Quando escrevo estas linhas, há 139 comentários de leitores a meu modesto artiguinho anterior, em que ousei, já reincidente, criticar a cobertura do Campeonato Mundial de Clubes. Comecei assim: ‘Com exceção de alguns colunistas, a imprensa do eixo Rio-São Paulo ignorou nada menos do que o Campeonato Mundial de Clubes, disputado no Japão, e só tomou conhecimento apenas um dia depois da vitória do Internacional sobre o Barcelona’.

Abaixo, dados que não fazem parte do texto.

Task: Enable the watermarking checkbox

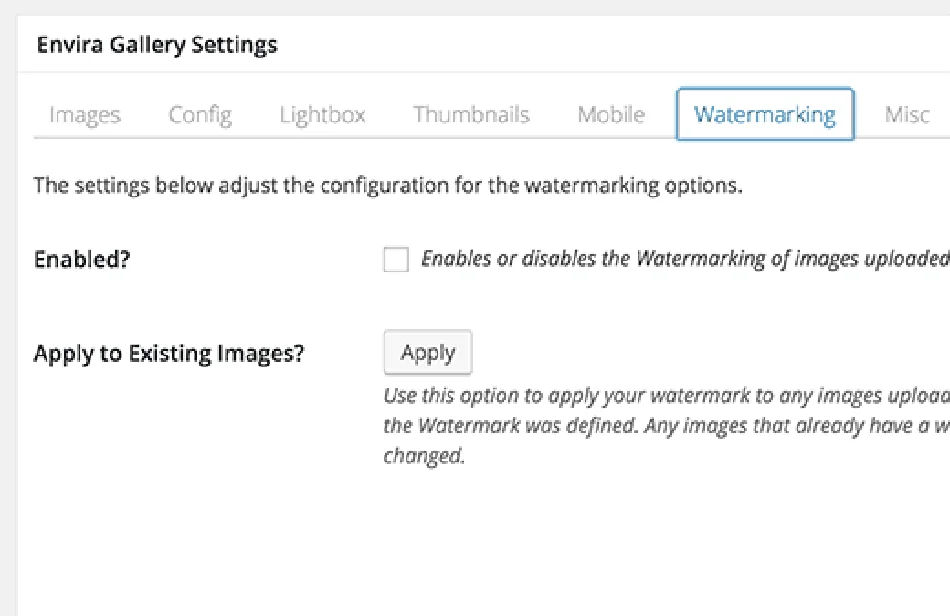Action: 396,260
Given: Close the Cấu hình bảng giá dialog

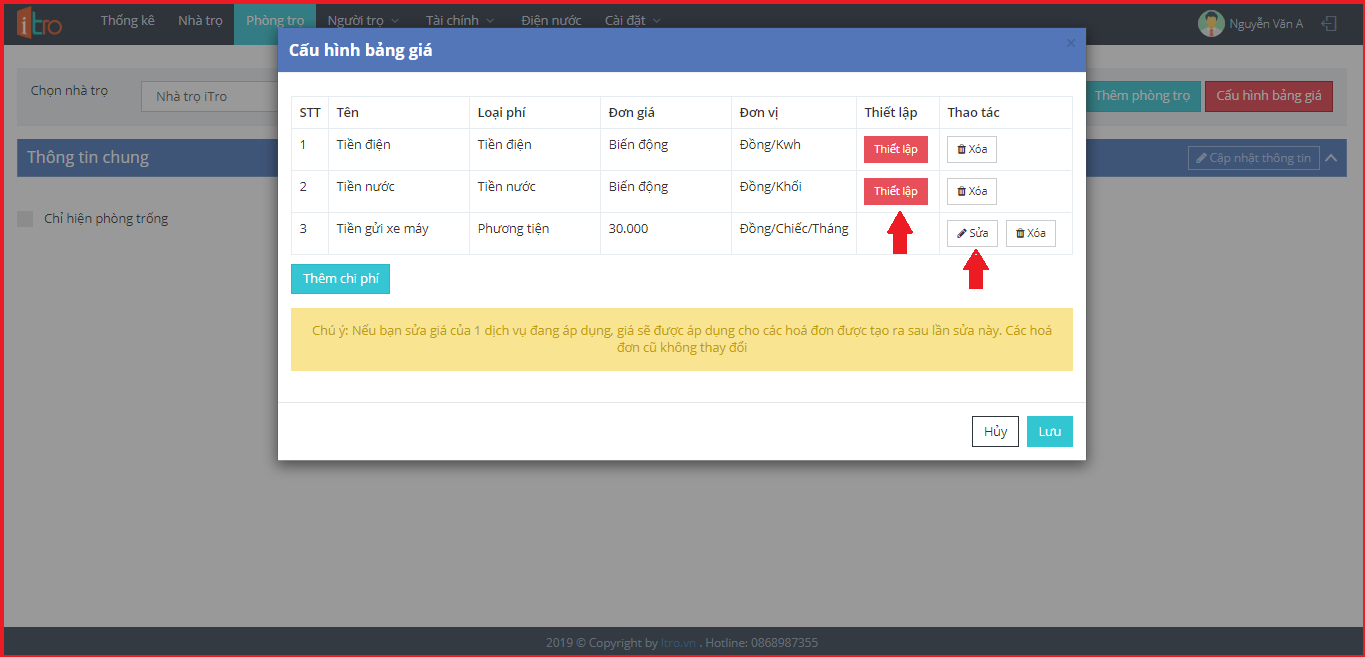Looking at the screenshot, I should [x=1071, y=43].
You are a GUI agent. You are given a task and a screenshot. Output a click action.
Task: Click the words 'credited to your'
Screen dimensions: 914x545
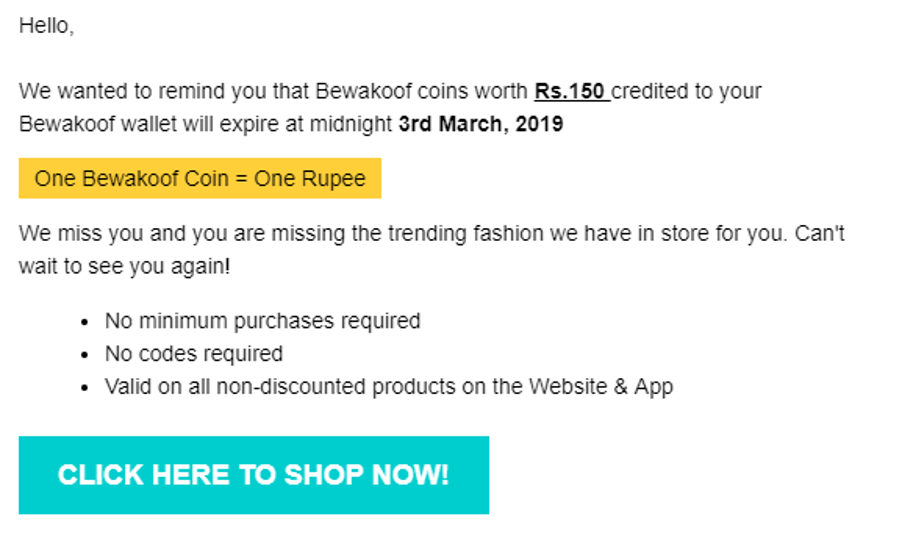[688, 92]
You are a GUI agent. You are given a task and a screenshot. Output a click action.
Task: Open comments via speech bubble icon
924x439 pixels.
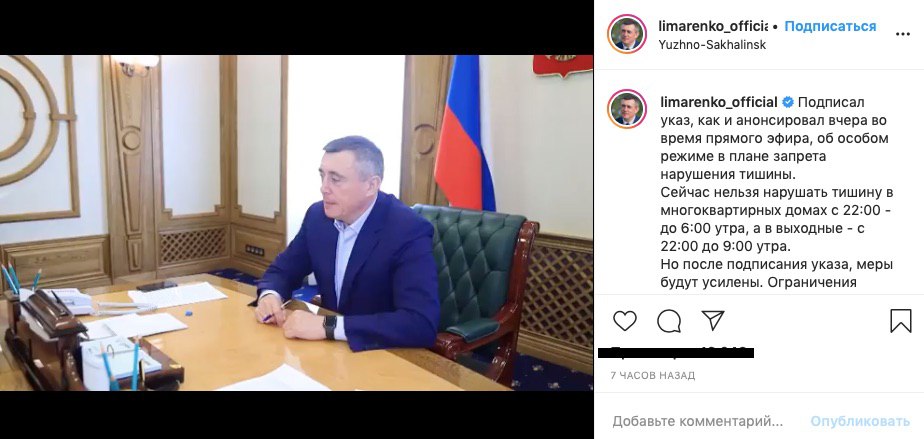[x=669, y=321]
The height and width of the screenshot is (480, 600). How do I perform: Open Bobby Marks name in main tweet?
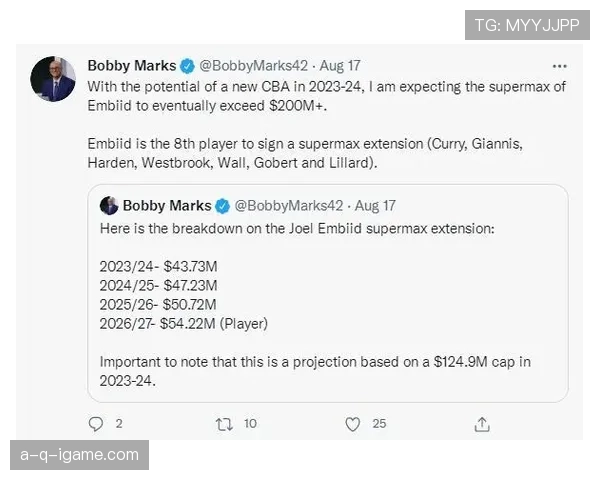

Mas devo o melhor começo do artiguinho à abertura feita pelo editor Luiz Egypto Cerqueira, autor de títulos, manchetes e boas chamadas, que melhorou muito meu texto, ao resumi-lo no título: ‘Inter, campeão mundial: Cobertura da conquista foi uma vergonha.‘
Continuei assim: ‘Quem, porém, quis saber pelos jornais algo sobre a semana que antecedeu a grande decisão, teve que recorrer ao diário gaúcho Zero Hora‘.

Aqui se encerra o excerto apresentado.